A black hole too large for its galaxy has been found in the early universe

The James Webb Space Telescope has discovered a group of pointy red objects in the early universe that may be active black holes covered in dust. Recent observations of one of these objects indicate that it is a black hole disproportionately large in its galaxy.

Artistic illustration of an active galactic nucleus surrounded by a dusty accretion disk. (NASA/SOFIA/Lynette Cook)

Inside most galaxies we find a supermassive black hole, and already in the first billion years of the universe’s history, there were galaxies harboring a black hole millions of times larger than the mass of the Sun.

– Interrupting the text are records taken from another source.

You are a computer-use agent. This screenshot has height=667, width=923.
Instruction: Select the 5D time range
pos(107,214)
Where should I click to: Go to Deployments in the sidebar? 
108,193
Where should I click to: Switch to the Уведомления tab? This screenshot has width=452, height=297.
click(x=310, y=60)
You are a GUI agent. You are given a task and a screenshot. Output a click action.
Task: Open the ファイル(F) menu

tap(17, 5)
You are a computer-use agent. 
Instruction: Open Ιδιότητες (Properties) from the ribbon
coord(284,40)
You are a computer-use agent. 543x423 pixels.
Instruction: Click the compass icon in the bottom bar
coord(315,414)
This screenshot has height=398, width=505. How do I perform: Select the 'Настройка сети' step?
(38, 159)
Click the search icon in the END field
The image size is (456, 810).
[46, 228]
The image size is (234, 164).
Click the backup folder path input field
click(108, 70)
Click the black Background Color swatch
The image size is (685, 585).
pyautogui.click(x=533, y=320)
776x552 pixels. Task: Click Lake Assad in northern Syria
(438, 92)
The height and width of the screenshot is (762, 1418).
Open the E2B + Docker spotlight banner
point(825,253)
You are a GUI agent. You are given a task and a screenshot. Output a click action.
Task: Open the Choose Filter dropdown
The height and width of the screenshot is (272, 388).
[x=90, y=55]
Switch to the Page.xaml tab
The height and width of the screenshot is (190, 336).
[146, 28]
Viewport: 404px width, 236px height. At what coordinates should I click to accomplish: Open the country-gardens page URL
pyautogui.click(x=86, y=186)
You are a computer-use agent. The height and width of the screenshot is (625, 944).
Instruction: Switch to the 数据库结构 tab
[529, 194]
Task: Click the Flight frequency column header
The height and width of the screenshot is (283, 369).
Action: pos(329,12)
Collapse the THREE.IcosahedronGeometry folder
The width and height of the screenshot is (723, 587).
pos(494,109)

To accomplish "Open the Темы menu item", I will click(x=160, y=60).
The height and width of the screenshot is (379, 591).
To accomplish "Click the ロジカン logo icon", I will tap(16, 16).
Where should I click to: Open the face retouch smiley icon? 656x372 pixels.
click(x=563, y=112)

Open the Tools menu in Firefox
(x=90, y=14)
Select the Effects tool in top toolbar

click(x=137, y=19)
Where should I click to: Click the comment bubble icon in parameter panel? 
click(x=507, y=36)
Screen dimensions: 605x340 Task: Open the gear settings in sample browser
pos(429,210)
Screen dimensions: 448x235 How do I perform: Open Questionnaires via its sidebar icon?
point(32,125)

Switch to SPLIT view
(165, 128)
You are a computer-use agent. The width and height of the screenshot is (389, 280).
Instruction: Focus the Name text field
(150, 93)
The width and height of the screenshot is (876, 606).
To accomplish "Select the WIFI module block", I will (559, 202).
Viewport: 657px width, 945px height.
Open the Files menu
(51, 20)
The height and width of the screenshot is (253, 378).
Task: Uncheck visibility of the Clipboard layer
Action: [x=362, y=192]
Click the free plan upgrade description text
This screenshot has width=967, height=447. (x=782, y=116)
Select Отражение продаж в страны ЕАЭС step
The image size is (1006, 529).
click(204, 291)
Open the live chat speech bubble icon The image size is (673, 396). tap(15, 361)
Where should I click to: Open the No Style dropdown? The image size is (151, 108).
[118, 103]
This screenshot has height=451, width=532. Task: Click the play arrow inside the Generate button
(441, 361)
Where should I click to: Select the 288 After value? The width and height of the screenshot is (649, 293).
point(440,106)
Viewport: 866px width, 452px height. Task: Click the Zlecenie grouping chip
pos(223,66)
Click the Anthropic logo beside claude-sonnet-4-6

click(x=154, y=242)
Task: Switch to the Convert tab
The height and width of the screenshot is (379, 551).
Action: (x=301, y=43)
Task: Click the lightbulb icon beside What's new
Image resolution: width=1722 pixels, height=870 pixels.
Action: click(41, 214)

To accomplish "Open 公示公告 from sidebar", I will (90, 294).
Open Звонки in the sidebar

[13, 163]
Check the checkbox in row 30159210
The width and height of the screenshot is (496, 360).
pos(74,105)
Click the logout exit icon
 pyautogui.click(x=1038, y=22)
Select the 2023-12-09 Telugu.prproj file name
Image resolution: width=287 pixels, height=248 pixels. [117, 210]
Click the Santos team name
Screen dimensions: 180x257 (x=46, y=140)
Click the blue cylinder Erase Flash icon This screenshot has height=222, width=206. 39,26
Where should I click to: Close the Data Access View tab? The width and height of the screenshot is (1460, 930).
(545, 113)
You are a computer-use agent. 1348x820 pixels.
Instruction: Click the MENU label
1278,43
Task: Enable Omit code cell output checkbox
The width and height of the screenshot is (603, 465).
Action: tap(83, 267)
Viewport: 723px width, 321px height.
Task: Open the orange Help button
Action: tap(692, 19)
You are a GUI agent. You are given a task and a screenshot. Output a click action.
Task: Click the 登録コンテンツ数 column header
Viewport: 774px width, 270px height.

However, how these black holes gained such a large mass in such a short time is still an open question. Did the tiny black holes formed from dying stars capture enough gas to become supermassive within a few hundred million years, or did they start life as much larger black holes in the first place?

Both possibilities have limits: we don’t yet know how stellar-mass black holes could feed at such a rate to evolve into supermassive black holes, and we don’t even have direct evidence that supermassive black hole cores formed. To learn more about these giants, researchers had to collect observations of objects from the early universe.

The collapse of a primordial cloud of gas into a black hole is one possible way for supermassive black hole cores to form in 104-105 Within the solar mass range. (NASA/CXC/M. Weiss; CCP 4.0)

Vasilij Kokorev (Kaptein Institute of Astronomy) and colleagues conducted follow-up studies on one of the red point sources found by the UNCOVER program of the James Webb Space Telescope. The spectrum of the UNCOVER ID 20466 source revealed that the celestial body had a redshift of z=8.5, meaning that it existed 600 million years after the Big Bang.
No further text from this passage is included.